Interestingly, NanoClaw’s initial containerization efforts leveraged Apple’s nascent native container capabilities. Cohen, working on a Mac mini, was aware of this feature and found it effective for initial development. However, as NanoClaw gained traction, the community expressed a preference for the industry standard, Docker. "Everybody wondered, ‘What are you doing with Apple containers? Docker is the default; it’s a standard that works everywhere.’ So I supported both and then within a few weeks I just changed the default to Docker containers," Cohen recalled. This adaptability underscores NanoClaw’s responsiveness to user needs and industry best practices.
To further bolster security and streamline credential management, NanoClaw partnered with OneCLI. This collaboration addressed a significant challenge: securely managing sensitive API keys and tokens required for agents to interact with external services. "Before we had that partnership, there was a major issue with credentials entering the agent environment that we were trying to prevent – but, for example, you need to get the Anthropic token in place so that the agent can connect," Cohen noted. The partnership with OneCLI provided a robust credential and proxying layer, offering a more sophisticated solution than NanoClaw’s initial in-house proxying system, which had become complex to manage. This integration, along with human-in-the-loop approval mechanisms and policy enforcement for agent actions, significantly enhanced the platform’s enterprise readiness.
Cohen also highlighted the strategic integration of Vercel’s Chat SDK. This open-source package provides standardized connections to a wide array of messaging applications, aligning with NanoClaw’s philosophy of avoiding redundant development. "One of the core philosophies I came to NanoClaw with is don’t reinvent the wheel. Why should everybody be re-implementing the same integrations with messaging apps – let’s have one library that we all congregate around," he asserted. This collaborative approach fosters a more unified ecosystem for AI agent development.
Redefining the Landscape: NanoClaw’s Enterprise Ambitions
In the competitive landscape of autonomous AI agents, Cohen believes NanoClaw is well-positioned to inherit and redefine the mantle left by OpenClaw. The company’s focus on addressing "the big hairy problems and challenges that stand between using autonomous agents with their full power, while doing it in a way that’s safe," including credential management, human oversight, and agent isolation, sets it apart.
Looking ahead, NanoClaw is strategically targeting large enterprise businesses with stringent security, compliance, and regulatory requirements. "In the next few months, we are looking at large business enterprises that have strict security requirements, compliance requirements, regulatory requirements, etc.," Cohen stated.

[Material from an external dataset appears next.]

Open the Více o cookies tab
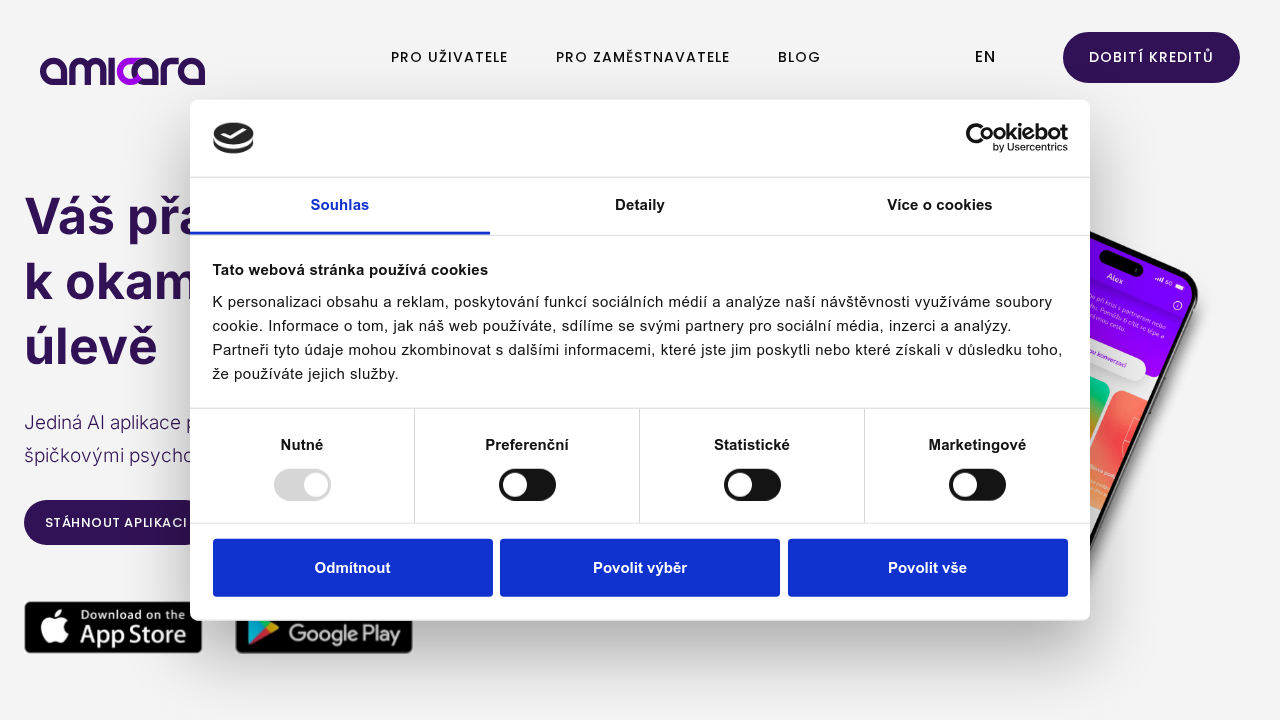This screenshot has height=720, width=1280. (939, 205)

The platform’s current capabilities, allowing secure connections to email and calendar services with mandatory approvals for sensitive actions, are key enablers for this market entry.

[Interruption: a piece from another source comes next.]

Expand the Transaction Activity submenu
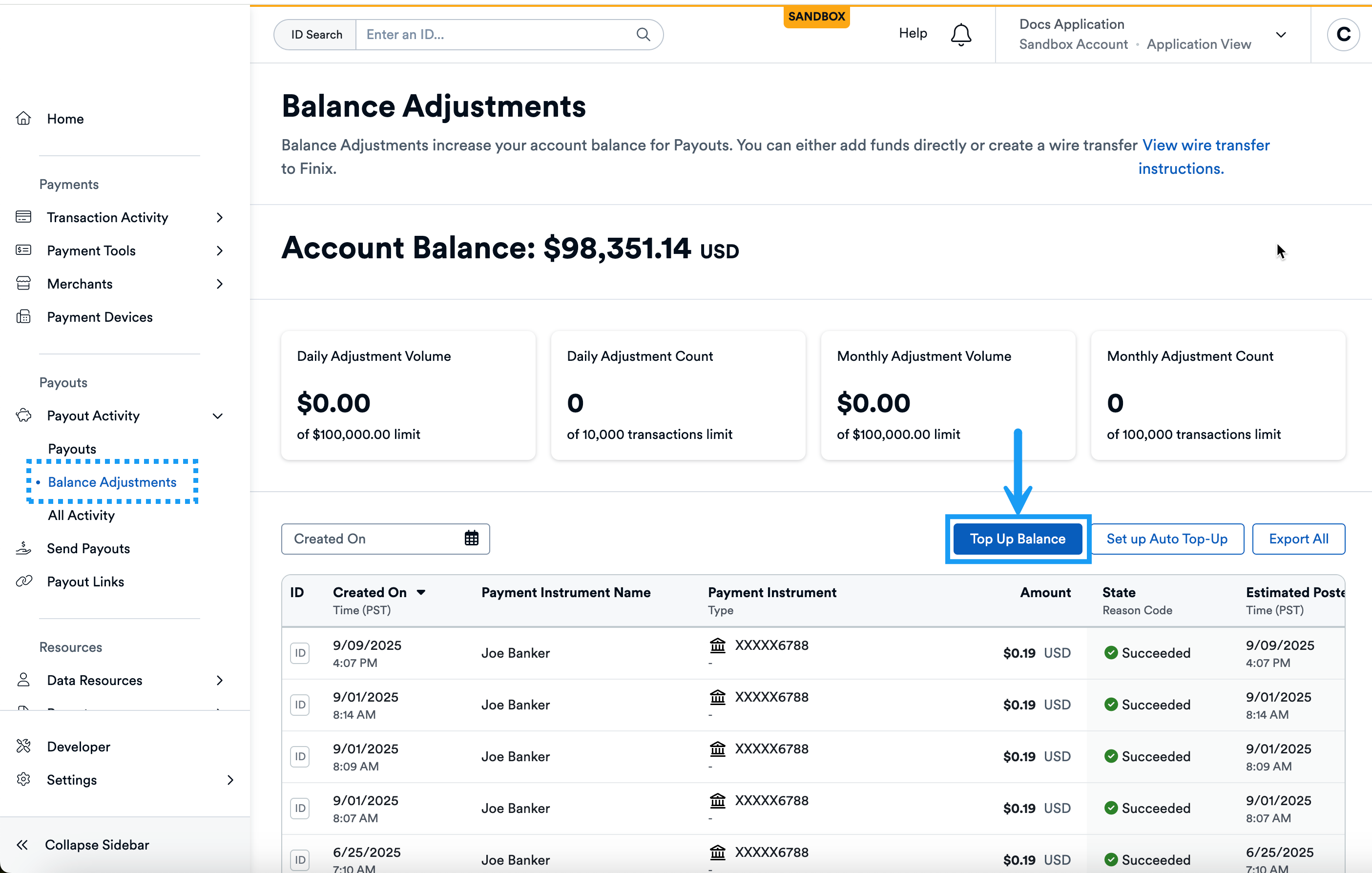The width and height of the screenshot is (1372, 873). [x=220, y=217]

The journey from identifying the flaws in a sprawling, insecure open-source project to building a lean, secure, and scalable platform like NanoClaw is a compelling narrative in the rapidly evolving field of AI. While competitors vie for dominance in the wake of OpenClaw’s challenges, NanoClaw’s deliberate design choices, focus on security, and strategic partnerships position it as a strong contender to lead the next generation of autonomous AI agents. The company’s commitment to providing powerful yet safe autonomous agent solutions appears to be the key to its future success in the enterprise sector and beyond.